The Minister does not need to comply with any natural justice considerations in publishing such information, and is not liable for any civil damages which result by this disclosure.
This makes the risk of damage to employer reputation and brand more acute – raising the bar for employer compliance when it comes to immigration.
4. Data Matching with ATO
Single Touch Payroll now applies to all employers – regardless of size – from July 2018. This means that the earnings and tax file numbers of all staff is reported to the ATO on each payroll cycle.
Employees must declare a Tax File Number when applying for most employer sponsored visas from August 2018. This makes data matching between the ATO and Department of Home Affairs more straightforward. The ATO has announced that it will use data matching to audit up to 20 million visa holders.
These changes mean that employers who have staff working in breach of visa conditions can accordingly expect a much more prompt follow-up from the Department of Home Affairs.
5. Skilling Australia Fund/Training Obligation for Sponsorship
The Skilling Australia Fund became effective in August 2018. This means that applications for employer sponsored visas – both temporary and permanent – will also require payment of a levy. This can be quite significant, with the rate for permanent visas being up to $5,000 per application.
As a consequence, from August 2018 the training obligation no longer needs to be evidenced when applying for temporary and permanent employer sponsored visas.
Whilst the reduction in paperwork to prove training compliance is significant, the high training levy may reduce the willingness of employers to sponsor staff.
6. Regional Migration
In keeping with an emphasis on regional migration, three new Designated Area Migration Agreements (or DAMAs) were announced in 2018:
- Northern Territory DAMA: including a PR pathway
Great South Coast DAMA (Warrnambool region of Victoria)

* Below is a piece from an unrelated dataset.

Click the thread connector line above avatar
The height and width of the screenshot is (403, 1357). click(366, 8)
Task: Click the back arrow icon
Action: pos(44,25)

- Orana DAMA (Dubbo region of NSW)
The DAMAs allow employers operating in these regions to sponsor workers in a wider range of occupations than is usually possible under the TSS program.

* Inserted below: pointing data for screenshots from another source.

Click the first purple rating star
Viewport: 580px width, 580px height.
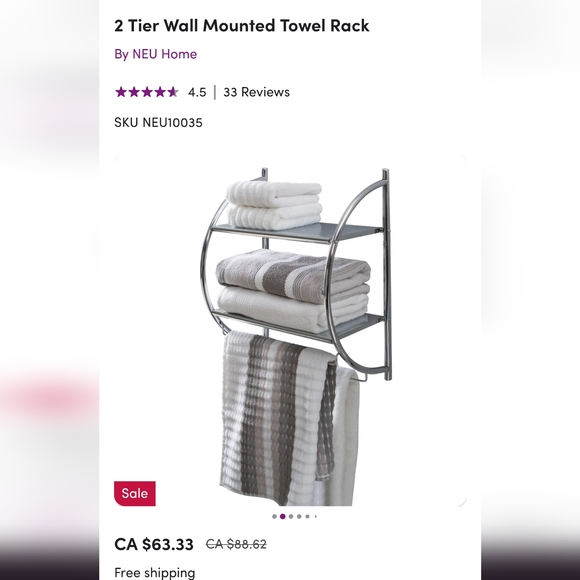[121, 92]
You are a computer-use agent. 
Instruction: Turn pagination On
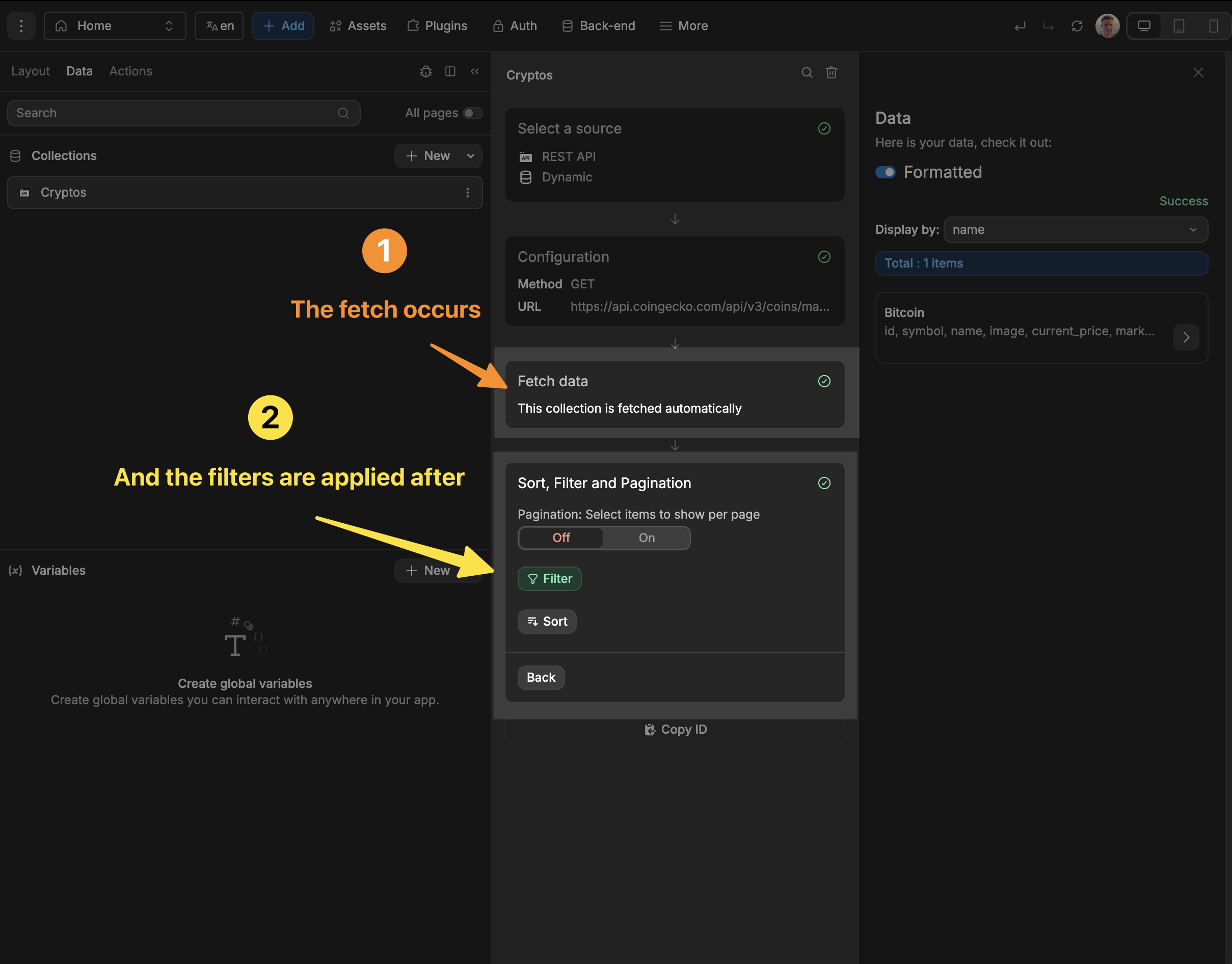click(x=646, y=538)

7. Permanent Employer Sponsorship More Difficult
The final tranche of changes to the permanent employer sponsored program came into effect in March 2018. These include:
- Minimum work experience of 3 years for RSMS and ENS program
- Minimum salary requirements
- Exclusion of Perth from RSMS program
Holders of 457 visas as of April 2017 have “grandfathered” status and may be eligible for ENS and RSMS under the previous rules for temporary residence transition stream (TRTS).

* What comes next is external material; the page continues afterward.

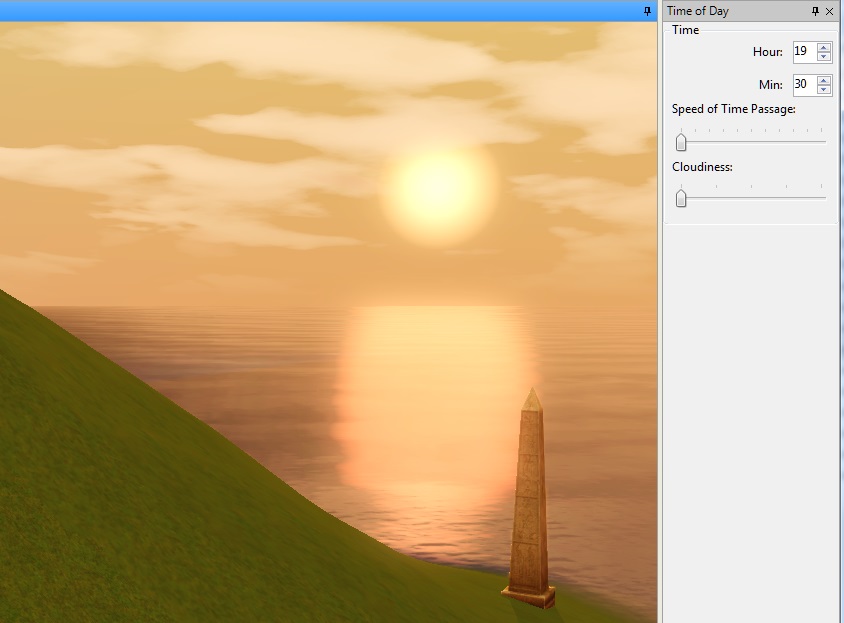The image size is (844, 623).
Task: Click the Time of Day title bar
Action: [730, 11]
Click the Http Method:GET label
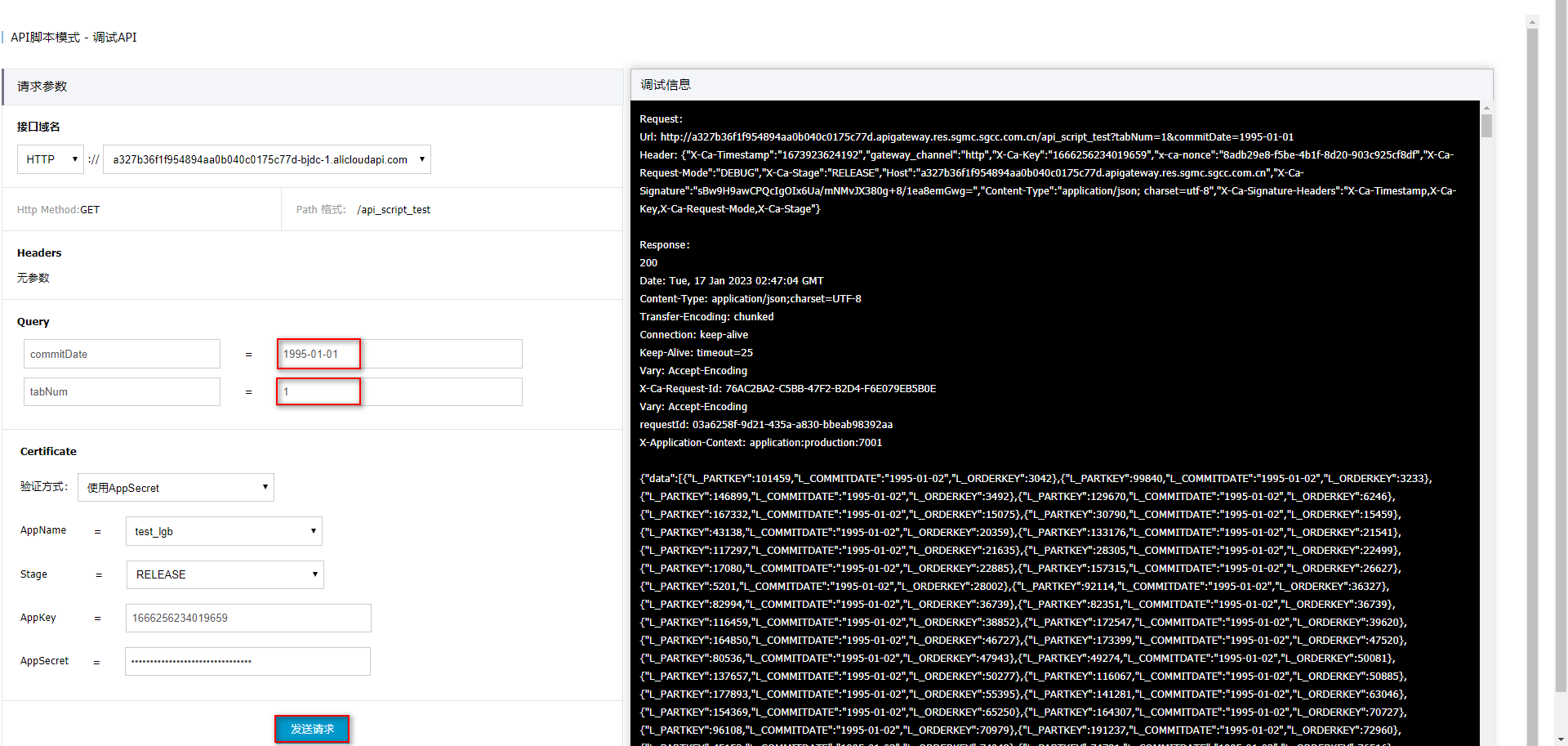Screen dimensions: 1568x746 58,209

The impact of the minimum work experience requirement has been felt particularly sharply in regional areas such as South Australia which relied heavily on international students with minimal work experience to meet program numbers.
Overall, the trend for 2018 has been make it more difficult for employers to sponsor staff for temporary and permanent visas.
Compliance remains a focus, with more effective data matching with the ATO and a new “name and shame” sanction for employers caught doing the wrong thing.
On the other hand, there seems to be a will to support regional employers with changes to working holiday maker work rights and DAMAs making it easier for them to source lower skilled staff than other programs.